### Requirement
Say how many lines below contain the word "Januar". The number is the entire reply.

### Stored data
━━━━━━━━━━
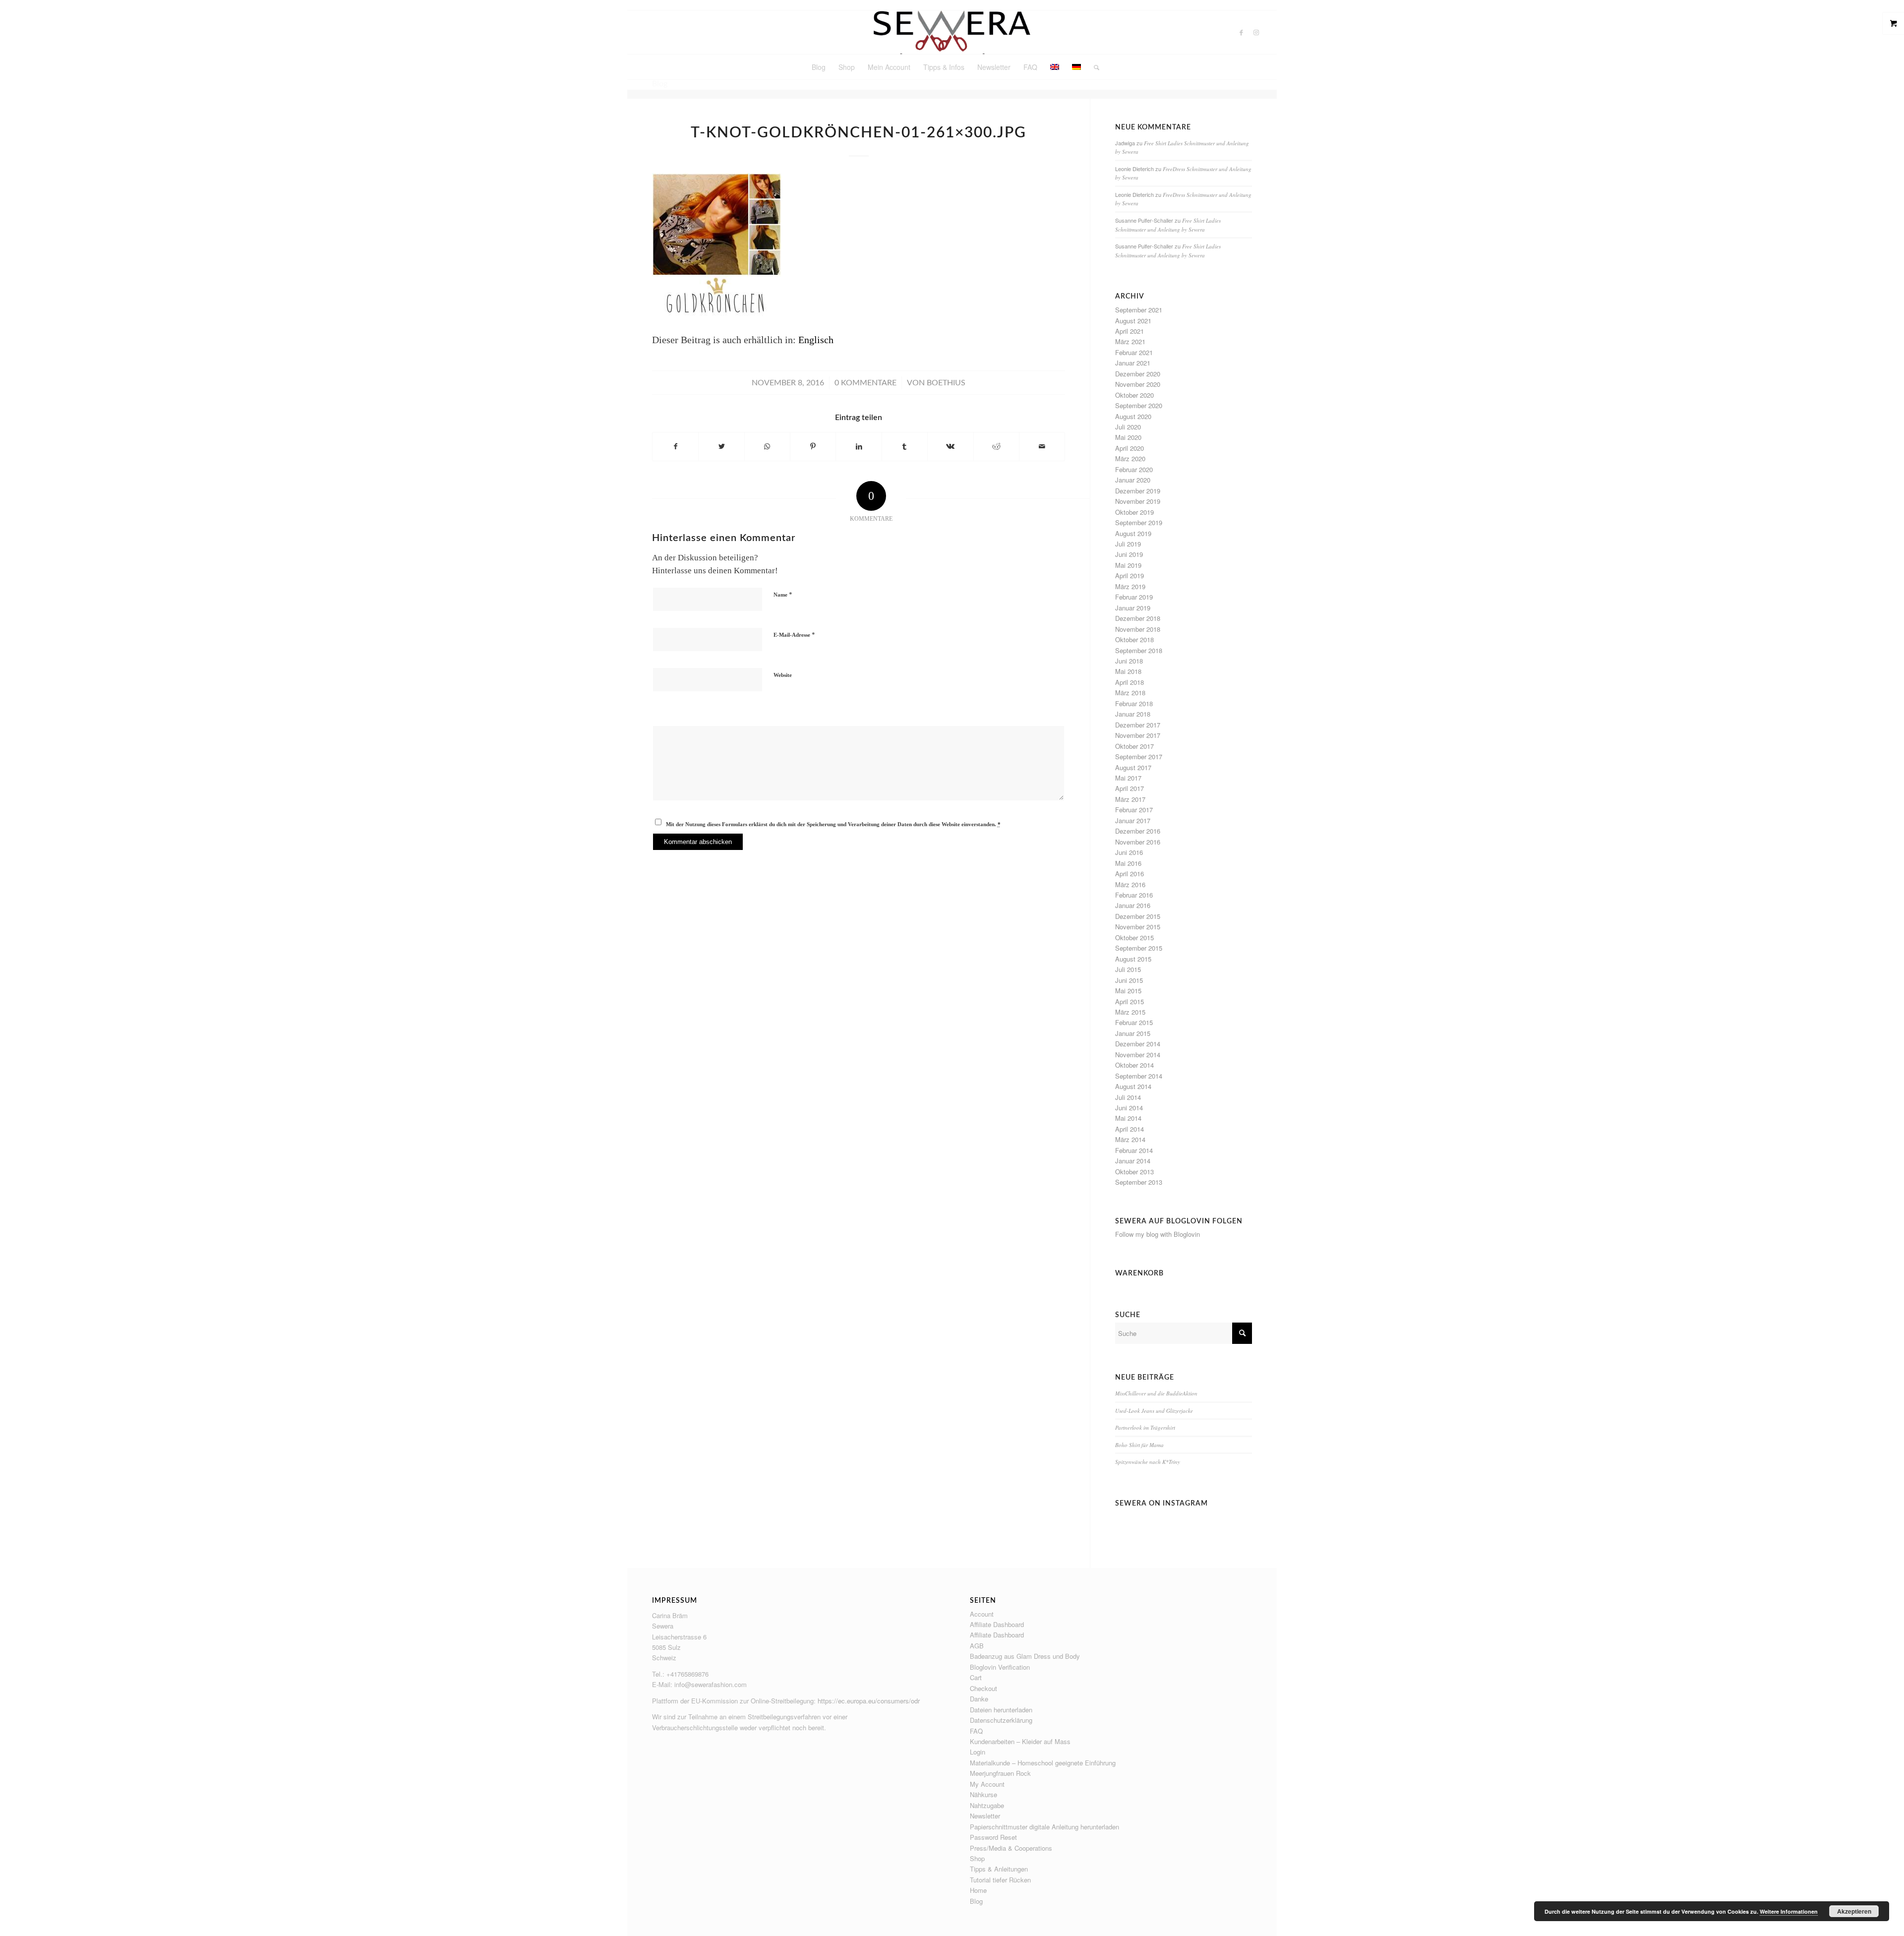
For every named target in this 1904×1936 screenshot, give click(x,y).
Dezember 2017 (1137, 724)
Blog (976, 1901)
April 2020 (1129, 448)
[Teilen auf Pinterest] (812, 446)
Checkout (983, 1688)
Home (978, 1890)
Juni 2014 (1129, 1107)
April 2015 (1129, 1001)
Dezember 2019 (1137, 490)
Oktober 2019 (1134, 512)
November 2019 (1137, 501)
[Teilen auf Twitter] (721, 446)
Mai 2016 (1128, 863)
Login (977, 1751)
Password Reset (993, 1837)
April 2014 (1129, 1129)
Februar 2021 (1134, 352)
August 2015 (1133, 959)
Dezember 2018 (1137, 618)
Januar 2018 (1132, 714)
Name (783, 594)
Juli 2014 (1128, 1097)
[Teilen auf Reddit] (996, 446)
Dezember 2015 (1137, 916)
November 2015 (1137, 926)
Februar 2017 (1134, 809)
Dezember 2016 (1137, 831)
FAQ (976, 1731)
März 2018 (1130, 692)
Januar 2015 (1132, 1033)
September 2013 (1138, 1182)
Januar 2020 (1132, 479)
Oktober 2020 (1134, 395)
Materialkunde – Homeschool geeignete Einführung (1043, 1762)
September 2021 (1138, 309)
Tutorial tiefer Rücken (1000, 1879)
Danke (979, 1698)
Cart (976, 1677)
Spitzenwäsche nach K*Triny (1147, 1461)
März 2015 (1130, 1012)
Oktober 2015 (1134, 937)
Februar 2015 (1134, 1022)
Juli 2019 (1128, 543)
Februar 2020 (1134, 469)
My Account (987, 1784)
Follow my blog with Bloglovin (1157, 1234)
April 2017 (1129, 788)
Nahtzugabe (987, 1805)
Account (982, 1614)
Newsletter (985, 1815)
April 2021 (1129, 331)
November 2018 (1137, 629)
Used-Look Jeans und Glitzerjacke (1154, 1410)
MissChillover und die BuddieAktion (1156, 1393)
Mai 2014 (1128, 1118)
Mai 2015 (1128, 990)
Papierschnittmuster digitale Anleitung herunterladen (1044, 1826)
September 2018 (1138, 650)
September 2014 (1138, 1076)
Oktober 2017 (1134, 746)
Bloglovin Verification (1000, 1667)
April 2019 (1129, 575)
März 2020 (1130, 458)
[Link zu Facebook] (1241, 32)
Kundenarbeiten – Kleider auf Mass (1020, 1741)
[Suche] (1093, 67)
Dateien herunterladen (1001, 1709)
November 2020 (1137, 384)
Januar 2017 (1132, 820)
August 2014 (1133, 1086)
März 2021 (1130, 341)
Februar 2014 (1134, 1150)
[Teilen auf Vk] (950, 446)
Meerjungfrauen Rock (1000, 1773)
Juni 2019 (1129, 554)
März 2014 (1130, 1139)
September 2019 (1138, 522)
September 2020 (1138, 405)
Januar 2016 (1132, 905)
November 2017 (1137, 735)
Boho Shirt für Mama (1139, 1445)
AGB (977, 1645)
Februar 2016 (1134, 895)
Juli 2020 (1128, 426)
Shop (977, 1858)
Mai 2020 (1128, 437)
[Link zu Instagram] (1256, 32)
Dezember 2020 (1137, 373)
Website (783, 675)
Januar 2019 (1132, 607)
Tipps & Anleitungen (999, 1869)
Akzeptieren (1854, 1911)
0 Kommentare (865, 383)
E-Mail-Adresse (794, 634)
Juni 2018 (1129, 661)
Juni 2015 (1129, 980)
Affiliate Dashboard (997, 1624)
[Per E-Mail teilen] (1042, 446)
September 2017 (1138, 756)
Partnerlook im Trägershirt (1145, 1427)
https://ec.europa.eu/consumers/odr (869, 1700)
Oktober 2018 (1134, 639)
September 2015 (1138, 948)
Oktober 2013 (1134, 1171)
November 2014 (1137, 1054)
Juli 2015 (1128, 969)
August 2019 (1133, 533)
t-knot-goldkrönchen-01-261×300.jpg (858, 132)
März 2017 (1130, 799)
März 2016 (1130, 884)
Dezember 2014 (1137, 1043)
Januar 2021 (1132, 362)
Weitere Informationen (1789, 1911)
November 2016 (1137, 842)
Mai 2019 (1128, 565)
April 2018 (1129, 682)
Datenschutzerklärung (1001, 1720)
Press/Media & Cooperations (1011, 1848)
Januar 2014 (1132, 1160)
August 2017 (1133, 767)
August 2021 (1133, 320)
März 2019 (1130, 586)
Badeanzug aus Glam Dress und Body (1025, 1656)
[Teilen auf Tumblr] (904, 446)
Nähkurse (983, 1794)
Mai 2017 (1128, 778)
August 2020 (1133, 416)
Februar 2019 (1134, 597)
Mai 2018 (1128, 671)
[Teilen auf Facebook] (675, 446)
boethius (946, 383)
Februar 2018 (1134, 703)
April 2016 (1129, 873)
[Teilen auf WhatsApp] (767, 446)
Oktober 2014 (1134, 1065)
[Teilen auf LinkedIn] (858, 446)
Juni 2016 (1129, 852)
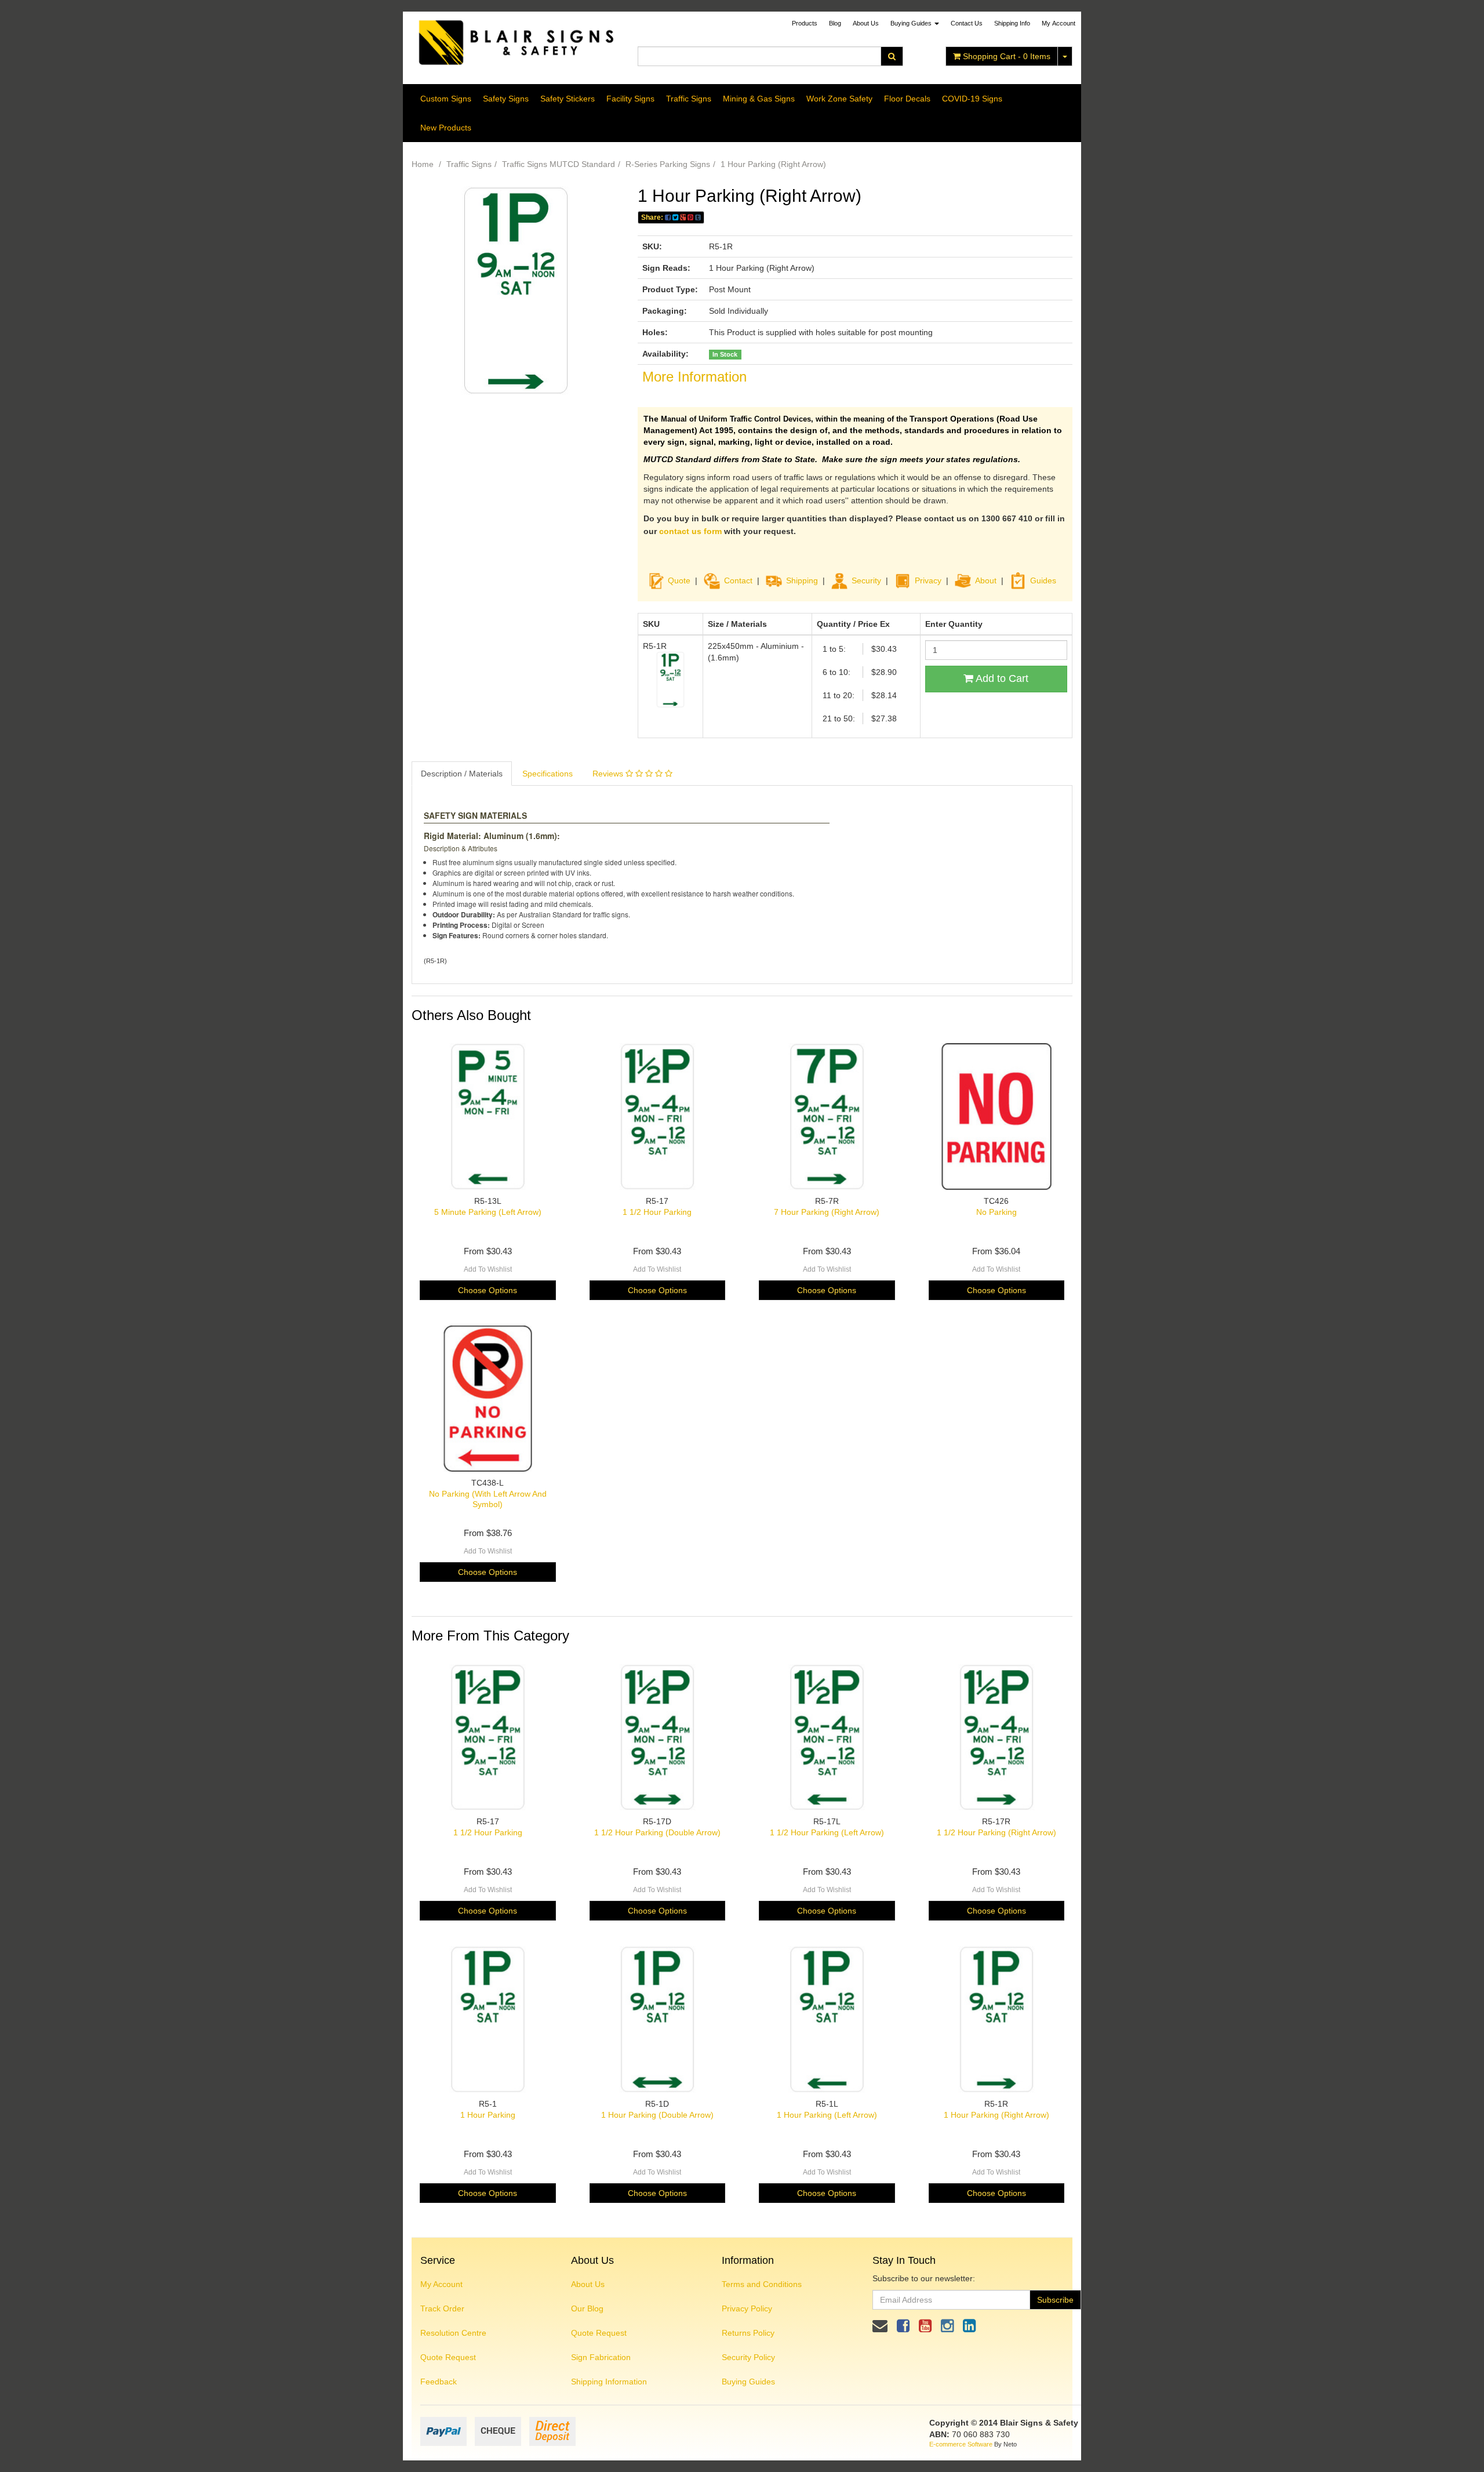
━━━━━━━━━━
### Output for this task
8